_PROMPT_.
Rewrite the material below, swapping "search magnifier icon" for "magnifying glass icon" wherever it occurs and leaving everything else the same.

_EXCERPTED DATA_.
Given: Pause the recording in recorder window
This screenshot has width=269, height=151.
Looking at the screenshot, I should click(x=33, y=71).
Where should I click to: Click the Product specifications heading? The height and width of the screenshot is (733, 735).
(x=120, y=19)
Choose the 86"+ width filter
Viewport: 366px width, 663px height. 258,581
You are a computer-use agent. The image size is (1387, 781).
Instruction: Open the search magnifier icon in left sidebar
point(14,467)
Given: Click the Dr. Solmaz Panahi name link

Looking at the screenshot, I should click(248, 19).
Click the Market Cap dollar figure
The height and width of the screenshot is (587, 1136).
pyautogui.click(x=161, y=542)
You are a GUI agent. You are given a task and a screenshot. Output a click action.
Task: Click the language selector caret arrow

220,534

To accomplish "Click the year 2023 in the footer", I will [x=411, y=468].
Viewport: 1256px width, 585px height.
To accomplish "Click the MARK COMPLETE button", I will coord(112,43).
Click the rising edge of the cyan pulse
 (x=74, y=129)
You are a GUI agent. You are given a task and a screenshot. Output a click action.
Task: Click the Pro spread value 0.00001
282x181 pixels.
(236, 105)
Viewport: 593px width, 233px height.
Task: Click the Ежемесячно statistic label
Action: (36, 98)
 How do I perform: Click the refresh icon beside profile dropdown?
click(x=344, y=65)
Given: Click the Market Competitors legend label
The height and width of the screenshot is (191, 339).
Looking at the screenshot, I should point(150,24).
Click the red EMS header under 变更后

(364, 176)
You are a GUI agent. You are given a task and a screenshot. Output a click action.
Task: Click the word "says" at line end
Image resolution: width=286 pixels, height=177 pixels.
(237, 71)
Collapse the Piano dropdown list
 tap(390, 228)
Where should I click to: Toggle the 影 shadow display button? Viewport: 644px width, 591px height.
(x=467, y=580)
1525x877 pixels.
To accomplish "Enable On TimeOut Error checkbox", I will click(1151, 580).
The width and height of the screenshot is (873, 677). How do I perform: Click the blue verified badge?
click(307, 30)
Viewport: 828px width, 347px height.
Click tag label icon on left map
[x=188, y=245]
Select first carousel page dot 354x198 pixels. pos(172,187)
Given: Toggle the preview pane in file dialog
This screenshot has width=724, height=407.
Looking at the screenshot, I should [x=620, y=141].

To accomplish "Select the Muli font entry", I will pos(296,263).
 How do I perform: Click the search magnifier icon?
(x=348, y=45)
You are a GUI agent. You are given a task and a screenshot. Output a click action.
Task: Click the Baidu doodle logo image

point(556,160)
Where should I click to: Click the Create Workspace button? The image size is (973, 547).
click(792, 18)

_REPLY TO THE EXERCISE_.
Given: Pause the recording in recorder window
This screenshot has width=269, height=151.
Looking at the screenshot, I should click(x=33, y=71).
Where should I click to: Click the Product specifications heading? The height and width of the screenshot is (733, 735).
(x=120, y=19)
Choose the 86"+ width filter
Viewport: 366px width, 663px height. 258,581
You are a computer-use agent. The image size is (1387, 781).
Instruction: Open the magnifying glass icon in left sidebar
point(14,467)
Given: Click the Dr. Solmaz Panahi name link

Looking at the screenshot, I should click(248, 19).
Click the Market Cap dollar figure
The height and width of the screenshot is (587, 1136).
pyautogui.click(x=161, y=542)
You are a GUI agent. You are given a task and a screenshot. Output a click action.
Task: Click the language selector caret arrow

220,534

To accomplish "Click the year 2023 in the footer", I will [x=411, y=468].
Viewport: 1256px width, 585px height.
To accomplish "Click the MARK COMPLETE button", I will coord(112,43).
Click the rising edge of the cyan pulse
 (x=74, y=129)
You are a GUI agent. You are given a task and a screenshot. Output a click action.
Task: Click the Pro spread value 0.00001
282x181 pixels.
(236, 105)
Viewport: 593px width, 233px height.
Task: Click the Ежемесячно statistic label
Action: (36, 98)
 How do I perform: Click the refresh icon beside profile dropdown?
click(x=344, y=65)
Given: Click the Market Competitors legend label
The height and width of the screenshot is (191, 339).
Looking at the screenshot, I should point(150,24).
Click the red EMS header under 变更后

(364, 176)
You are a GUI agent. You are given a task and a screenshot. Output a click action.
Task: Click the word "says" at line end
Image resolution: width=286 pixels, height=177 pixels.
(237, 71)
Collapse the Piano dropdown list
 tap(390, 228)
Where should I click to: Toggle the 影 shadow display button? Viewport: 644px width, 591px height.
(x=467, y=580)
1525x877 pixels.
To accomplish "Enable On TimeOut Error checkbox", I will click(1151, 580).
The width and height of the screenshot is (873, 677). How do I perform: Click the blue verified badge?
click(307, 30)
Viewport: 828px width, 347px height.
Click tag label icon on left map
[x=188, y=245]
Select first carousel page dot 354x198 pixels. pos(172,187)
Given: Toggle the preview pane in file dialog
This screenshot has width=724, height=407.
Looking at the screenshot, I should [x=620, y=141].

To accomplish "Select the Muli font entry", I will pos(296,263).
 How do I perform: Click the magnifying glass icon?
(x=348, y=45)
You are a GUI agent. You are given a task and a screenshot. Output a click action.
Task: Click the Baidu doodle logo image

point(556,160)
Where should I click to: Click the Create Workspace button? The image size is (973, 547).
click(792, 18)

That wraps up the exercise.